Reproduce, word for word, everything from the row containing "I want to click on the Naruto" down to the row containing "I want to click on the interactive", with both of those rows included.

════════════════

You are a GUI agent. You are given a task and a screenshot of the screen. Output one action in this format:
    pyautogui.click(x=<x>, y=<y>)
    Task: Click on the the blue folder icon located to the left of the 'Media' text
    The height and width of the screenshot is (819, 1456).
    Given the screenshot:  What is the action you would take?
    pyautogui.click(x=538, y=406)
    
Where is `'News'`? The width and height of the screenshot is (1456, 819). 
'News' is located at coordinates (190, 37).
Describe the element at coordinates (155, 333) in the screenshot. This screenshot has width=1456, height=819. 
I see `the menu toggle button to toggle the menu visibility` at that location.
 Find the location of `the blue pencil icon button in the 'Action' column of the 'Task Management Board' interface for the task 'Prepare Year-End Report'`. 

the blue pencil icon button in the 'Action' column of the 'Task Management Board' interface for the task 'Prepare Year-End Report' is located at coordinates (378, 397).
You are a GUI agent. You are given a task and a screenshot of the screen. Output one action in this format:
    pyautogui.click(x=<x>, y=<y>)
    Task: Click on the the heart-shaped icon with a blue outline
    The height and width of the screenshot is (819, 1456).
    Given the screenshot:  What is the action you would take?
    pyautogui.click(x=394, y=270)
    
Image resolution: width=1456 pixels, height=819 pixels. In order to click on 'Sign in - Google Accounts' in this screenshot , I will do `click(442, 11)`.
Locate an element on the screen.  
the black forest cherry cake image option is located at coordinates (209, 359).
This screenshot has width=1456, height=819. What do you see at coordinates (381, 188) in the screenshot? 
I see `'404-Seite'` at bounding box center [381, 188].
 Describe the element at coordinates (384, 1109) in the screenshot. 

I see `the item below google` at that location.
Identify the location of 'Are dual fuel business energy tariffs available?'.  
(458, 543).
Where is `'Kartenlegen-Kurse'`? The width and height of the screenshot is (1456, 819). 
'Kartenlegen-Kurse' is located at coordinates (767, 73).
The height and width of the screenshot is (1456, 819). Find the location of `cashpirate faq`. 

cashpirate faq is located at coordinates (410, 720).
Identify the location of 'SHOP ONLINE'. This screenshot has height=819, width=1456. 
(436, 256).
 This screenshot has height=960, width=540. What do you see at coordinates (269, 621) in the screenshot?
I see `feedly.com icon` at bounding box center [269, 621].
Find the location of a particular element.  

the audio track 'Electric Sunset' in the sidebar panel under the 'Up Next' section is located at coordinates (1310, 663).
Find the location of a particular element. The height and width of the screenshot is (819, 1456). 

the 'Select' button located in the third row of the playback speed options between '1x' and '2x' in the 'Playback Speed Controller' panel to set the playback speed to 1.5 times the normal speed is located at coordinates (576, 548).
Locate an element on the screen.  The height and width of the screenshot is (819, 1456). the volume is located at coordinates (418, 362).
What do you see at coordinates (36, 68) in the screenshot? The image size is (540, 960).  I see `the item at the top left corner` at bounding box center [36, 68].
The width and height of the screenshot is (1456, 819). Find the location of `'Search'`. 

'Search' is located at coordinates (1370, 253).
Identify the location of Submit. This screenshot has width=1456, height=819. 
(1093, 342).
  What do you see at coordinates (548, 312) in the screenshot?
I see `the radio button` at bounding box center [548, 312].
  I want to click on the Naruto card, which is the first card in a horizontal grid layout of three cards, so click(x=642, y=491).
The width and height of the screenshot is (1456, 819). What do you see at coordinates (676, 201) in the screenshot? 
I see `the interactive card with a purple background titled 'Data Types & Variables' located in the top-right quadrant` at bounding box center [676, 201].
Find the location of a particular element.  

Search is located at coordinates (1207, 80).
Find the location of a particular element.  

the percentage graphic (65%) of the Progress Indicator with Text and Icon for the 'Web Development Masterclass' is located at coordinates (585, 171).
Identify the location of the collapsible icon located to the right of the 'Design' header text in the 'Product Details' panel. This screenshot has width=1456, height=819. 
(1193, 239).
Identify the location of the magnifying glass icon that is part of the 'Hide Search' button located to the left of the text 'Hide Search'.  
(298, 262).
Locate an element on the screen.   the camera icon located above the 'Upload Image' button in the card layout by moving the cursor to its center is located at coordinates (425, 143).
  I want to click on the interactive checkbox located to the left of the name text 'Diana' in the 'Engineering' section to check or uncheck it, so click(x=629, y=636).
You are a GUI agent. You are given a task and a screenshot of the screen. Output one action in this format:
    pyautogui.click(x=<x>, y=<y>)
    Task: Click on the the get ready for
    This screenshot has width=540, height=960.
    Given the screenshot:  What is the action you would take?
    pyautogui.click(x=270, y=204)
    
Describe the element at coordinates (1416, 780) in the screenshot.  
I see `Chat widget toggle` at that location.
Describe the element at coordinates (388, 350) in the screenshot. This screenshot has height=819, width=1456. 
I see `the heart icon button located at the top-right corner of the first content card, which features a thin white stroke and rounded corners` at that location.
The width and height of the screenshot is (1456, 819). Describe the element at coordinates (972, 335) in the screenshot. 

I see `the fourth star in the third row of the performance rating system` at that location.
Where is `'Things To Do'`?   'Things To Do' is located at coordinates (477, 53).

════════════════

Solution to the exercise »
  I want to click on the Naruto card, which is the first card in a horizontal grid layout of three cards, so click(x=642, y=491).
The width and height of the screenshot is (1456, 819). What do you see at coordinates (676, 201) in the screenshot? 
I see `the interactive card with a purple background titled 'Data Types & Variables' located in the top-right quadrant` at bounding box center [676, 201].
Find the location of a particular element.  

Search is located at coordinates (1207, 80).
Find the location of a particular element.  

the percentage graphic (65%) of the Progress Indicator with Text and Icon for the 'Web Development Masterclass' is located at coordinates (585, 171).
Identify the location of the collapsible icon located to the right of the 'Design' header text in the 'Product Details' panel. This screenshot has width=1456, height=819. 
(1193, 239).
Identify the location of the magnifying glass icon that is part of the 'Hide Search' button located to the left of the text 'Hide Search'.  
(298, 262).
Locate an element on the screen.   the camera icon located above the 'Upload Image' button in the card layout by moving the cursor to its center is located at coordinates (425, 143).
  I want to click on the interactive checkbox located to the left of the name text 'Diana' in the 'Engineering' section to check or uncheck it, so click(x=629, y=636).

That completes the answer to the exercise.